Notre responsabilité collective

Posté dans général le 16 avril 2017

Notre pays, à l’instar du reste du monde, connaît depuis plusieurs décennies une mutation importante et de plus en plus rapide. Les changements économiques, sociaux, culturels, environnementaux que nous vivons, dans un tourbillon médiatique permanent, donnent le sentiment à la population de n’avoir plus prise sur le cours des événements.

Pourtant, nos concitoyens aspirent à autre chose et la volonté d’agir pour retrouver un élan et une unité n’est pas loin.

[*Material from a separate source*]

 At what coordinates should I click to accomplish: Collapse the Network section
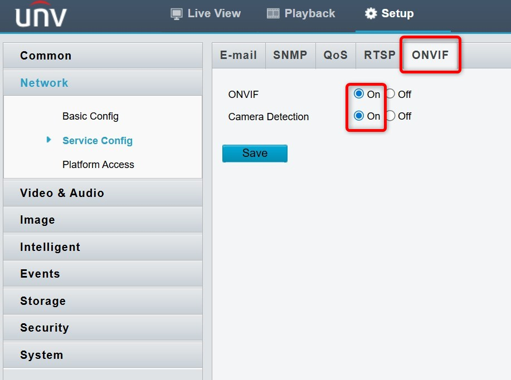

À l’échelle d’une collectivité locale, et en l’occurrence à celle de Romans-sur-Isère, cette incertitude existe aussi, en revanche les moyens d’y pallier sont à notre portée. Pour retrouver un sentiment d’appartenance, de fierté et une volonté commune d’avancer dans le même sens, nous devons d’abord nous attacher à reconstruire le bien commun. Parce que le « droit de chacun de vivre dans un environnement équilibré et respectueux de la santé » est intégré dans notre Constitution depuis 2005 et que les politiques publiques doivent promouvoir ce développement durable, il nous appartient, tant individuellement que collectivement de tout mettre en œuvre pour préserver ce bien commun synonyme de responsabilité envers les générations futures.

Au-delà des effets de mode, la prise en compte du long terme dans nos choix d’aujourd’hui, dans nos modes de vie, de production et de consommation, relève de la responsabilité de tous.

À cet effet, la Ville a initié une démarche de valorisation du cadre de vie, via un plan d’actions pour aménager et embellir nos parcs, squares, massifs, ronds-points… Avec la volonté de mettre en œuvre des pratiques respectueuses de l’environnement comme l’abandon des pesticides par exemple.

La notion de propreté étant indissociable de ce travail d’embellissement, la municipalité s’est aussi attachée à optimiser l’organisation du service de la propreté urbaine depuis un an. L’implication de ses agents dans le désherbage des trottoirs et le nettoyage de la ville contribue de façon importante à la qualité du cadre de vie et des espaces verts.

Si la propreté urbaine relève des services municipaux, elle doit aussi être accompagnée d’une prise de conscience collective et d’un comportement responsable de la part de chacun d’entre nous.

Il faut savoir que la somme des incivilités commises dans notre ville (dépôts d’ordures dans les rues, tags, déjections canines…) représente un surcoût important pour la collectivité : près de 90 000 € par an. Ces dépenses pourraient facilement être évitées et consacrées à des investissements à plus grande valeur ajoutée pour notre cadre de vie.

Il n’y a pas de progrès collectif sans attention individuelle.